What the exercise asks = Find the word "will" in the listing below. Copy every line that has it.

Dataset content =
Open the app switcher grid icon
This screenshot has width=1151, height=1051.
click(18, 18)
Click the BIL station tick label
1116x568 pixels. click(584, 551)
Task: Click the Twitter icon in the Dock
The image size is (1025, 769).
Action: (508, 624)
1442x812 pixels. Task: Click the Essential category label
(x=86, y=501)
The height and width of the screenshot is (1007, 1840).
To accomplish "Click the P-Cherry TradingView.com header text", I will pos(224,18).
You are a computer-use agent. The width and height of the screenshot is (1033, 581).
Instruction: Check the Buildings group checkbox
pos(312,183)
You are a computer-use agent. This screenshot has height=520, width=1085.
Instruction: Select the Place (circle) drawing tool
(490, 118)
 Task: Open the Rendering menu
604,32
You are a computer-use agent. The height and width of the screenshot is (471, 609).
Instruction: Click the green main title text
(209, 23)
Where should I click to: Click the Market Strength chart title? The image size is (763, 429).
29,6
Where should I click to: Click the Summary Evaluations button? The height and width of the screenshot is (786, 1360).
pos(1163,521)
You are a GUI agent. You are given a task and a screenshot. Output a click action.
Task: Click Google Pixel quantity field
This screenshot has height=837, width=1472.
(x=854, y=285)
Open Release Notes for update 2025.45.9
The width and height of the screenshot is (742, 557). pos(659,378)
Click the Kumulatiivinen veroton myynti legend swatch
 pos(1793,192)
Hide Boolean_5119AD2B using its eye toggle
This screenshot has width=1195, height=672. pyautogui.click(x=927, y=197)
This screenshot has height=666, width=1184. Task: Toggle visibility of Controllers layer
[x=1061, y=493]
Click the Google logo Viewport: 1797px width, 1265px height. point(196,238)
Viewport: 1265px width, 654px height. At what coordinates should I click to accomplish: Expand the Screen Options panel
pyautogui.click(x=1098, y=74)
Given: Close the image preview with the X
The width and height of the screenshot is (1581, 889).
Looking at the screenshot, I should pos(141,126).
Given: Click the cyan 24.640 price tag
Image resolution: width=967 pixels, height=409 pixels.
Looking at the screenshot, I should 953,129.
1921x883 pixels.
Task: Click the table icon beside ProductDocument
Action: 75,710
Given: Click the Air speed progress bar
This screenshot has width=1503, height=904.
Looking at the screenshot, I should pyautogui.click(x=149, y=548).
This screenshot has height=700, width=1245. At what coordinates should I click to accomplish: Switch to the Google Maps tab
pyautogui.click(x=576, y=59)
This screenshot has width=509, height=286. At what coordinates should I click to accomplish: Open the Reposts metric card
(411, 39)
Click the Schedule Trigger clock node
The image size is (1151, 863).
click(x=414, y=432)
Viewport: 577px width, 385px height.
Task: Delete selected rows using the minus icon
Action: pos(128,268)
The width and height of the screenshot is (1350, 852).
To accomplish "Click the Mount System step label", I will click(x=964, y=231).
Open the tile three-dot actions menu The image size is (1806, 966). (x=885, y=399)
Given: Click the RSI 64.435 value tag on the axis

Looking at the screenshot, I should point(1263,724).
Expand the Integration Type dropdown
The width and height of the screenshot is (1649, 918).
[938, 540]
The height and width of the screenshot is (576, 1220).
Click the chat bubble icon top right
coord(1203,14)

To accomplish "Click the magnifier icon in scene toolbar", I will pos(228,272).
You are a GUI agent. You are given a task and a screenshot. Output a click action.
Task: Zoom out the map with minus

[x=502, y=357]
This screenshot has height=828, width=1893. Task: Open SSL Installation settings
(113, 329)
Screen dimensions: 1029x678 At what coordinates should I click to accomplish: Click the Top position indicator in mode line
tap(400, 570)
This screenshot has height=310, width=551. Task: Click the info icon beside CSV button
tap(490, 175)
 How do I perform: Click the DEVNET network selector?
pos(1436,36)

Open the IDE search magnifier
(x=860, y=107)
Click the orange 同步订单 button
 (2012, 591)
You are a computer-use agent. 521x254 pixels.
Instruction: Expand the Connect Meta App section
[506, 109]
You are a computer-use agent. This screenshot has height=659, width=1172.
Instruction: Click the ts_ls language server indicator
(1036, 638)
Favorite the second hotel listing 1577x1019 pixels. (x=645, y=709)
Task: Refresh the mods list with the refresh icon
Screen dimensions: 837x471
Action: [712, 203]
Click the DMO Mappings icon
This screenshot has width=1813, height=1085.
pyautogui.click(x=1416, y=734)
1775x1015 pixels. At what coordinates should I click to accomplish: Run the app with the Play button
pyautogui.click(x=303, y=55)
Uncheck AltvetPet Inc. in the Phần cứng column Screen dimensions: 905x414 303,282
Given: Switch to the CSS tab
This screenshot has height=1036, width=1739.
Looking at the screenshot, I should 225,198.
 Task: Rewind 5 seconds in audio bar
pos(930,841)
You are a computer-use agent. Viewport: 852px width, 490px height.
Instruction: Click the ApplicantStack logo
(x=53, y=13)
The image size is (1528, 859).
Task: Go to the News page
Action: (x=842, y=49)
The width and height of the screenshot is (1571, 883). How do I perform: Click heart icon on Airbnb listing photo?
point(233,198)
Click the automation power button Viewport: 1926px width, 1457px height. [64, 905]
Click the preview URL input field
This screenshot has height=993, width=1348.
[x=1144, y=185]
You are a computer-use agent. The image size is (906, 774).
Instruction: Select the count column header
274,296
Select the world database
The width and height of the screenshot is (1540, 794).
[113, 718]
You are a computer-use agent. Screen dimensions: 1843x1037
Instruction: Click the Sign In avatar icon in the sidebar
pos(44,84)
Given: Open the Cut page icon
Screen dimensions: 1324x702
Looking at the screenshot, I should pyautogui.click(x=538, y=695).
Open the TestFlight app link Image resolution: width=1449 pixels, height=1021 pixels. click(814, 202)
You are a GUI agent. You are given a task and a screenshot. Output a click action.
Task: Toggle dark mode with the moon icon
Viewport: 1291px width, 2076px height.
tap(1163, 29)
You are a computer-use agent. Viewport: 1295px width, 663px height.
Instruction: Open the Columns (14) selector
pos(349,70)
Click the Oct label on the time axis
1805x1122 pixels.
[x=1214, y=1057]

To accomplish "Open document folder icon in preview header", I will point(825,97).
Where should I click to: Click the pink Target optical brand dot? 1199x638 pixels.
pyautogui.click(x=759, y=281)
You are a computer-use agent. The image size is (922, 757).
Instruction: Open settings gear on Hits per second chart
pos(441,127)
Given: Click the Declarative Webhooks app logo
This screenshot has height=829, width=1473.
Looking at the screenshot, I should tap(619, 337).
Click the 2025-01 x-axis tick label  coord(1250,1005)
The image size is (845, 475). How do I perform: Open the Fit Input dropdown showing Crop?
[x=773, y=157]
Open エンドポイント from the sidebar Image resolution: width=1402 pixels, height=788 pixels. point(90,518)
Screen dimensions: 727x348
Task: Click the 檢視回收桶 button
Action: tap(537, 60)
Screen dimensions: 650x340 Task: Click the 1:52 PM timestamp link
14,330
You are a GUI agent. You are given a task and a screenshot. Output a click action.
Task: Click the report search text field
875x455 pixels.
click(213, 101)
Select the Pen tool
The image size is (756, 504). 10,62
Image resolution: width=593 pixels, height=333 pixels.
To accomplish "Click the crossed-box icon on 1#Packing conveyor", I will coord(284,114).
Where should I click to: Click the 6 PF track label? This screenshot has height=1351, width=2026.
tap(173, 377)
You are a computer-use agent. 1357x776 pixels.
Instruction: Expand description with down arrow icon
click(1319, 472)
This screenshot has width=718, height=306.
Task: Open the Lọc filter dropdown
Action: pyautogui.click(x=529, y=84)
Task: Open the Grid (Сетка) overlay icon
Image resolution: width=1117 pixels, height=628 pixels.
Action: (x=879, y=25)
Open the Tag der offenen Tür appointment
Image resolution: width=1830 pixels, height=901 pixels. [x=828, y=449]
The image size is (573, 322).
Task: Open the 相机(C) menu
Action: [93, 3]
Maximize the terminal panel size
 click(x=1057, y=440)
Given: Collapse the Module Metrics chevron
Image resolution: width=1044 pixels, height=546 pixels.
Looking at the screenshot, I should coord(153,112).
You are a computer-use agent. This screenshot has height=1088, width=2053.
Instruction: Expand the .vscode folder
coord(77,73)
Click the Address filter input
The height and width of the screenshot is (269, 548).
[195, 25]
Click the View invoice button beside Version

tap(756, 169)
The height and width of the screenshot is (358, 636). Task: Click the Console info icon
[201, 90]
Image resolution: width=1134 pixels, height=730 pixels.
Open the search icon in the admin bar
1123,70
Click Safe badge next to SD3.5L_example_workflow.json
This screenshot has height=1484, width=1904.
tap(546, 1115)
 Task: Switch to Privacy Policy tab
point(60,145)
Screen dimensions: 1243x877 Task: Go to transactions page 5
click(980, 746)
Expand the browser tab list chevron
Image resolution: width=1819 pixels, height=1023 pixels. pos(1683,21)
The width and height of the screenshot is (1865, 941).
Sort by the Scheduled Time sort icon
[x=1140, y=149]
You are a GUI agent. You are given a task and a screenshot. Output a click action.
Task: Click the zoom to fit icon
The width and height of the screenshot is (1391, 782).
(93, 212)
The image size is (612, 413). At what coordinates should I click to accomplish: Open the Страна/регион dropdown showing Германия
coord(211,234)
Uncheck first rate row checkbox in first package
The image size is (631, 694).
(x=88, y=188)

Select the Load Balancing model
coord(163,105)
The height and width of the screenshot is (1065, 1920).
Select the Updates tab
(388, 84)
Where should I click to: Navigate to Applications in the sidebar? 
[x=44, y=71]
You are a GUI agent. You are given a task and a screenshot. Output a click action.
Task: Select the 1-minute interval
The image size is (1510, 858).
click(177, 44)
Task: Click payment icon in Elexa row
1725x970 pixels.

Written answer =
To accomplish "Click the P-Cherry TradingView.com header text", I will pos(224,18).
To accomplish "Click the Mount System step label", I will click(x=964, y=231).
To accomplish "Click the magnifier icon in scene toolbar", I will pos(228,272).
To accomplish "Open document folder icon in preview header", I will point(825,97).
To accomplish "Click the crossed-box icon on 1#Packing conveyor", I will coord(284,114).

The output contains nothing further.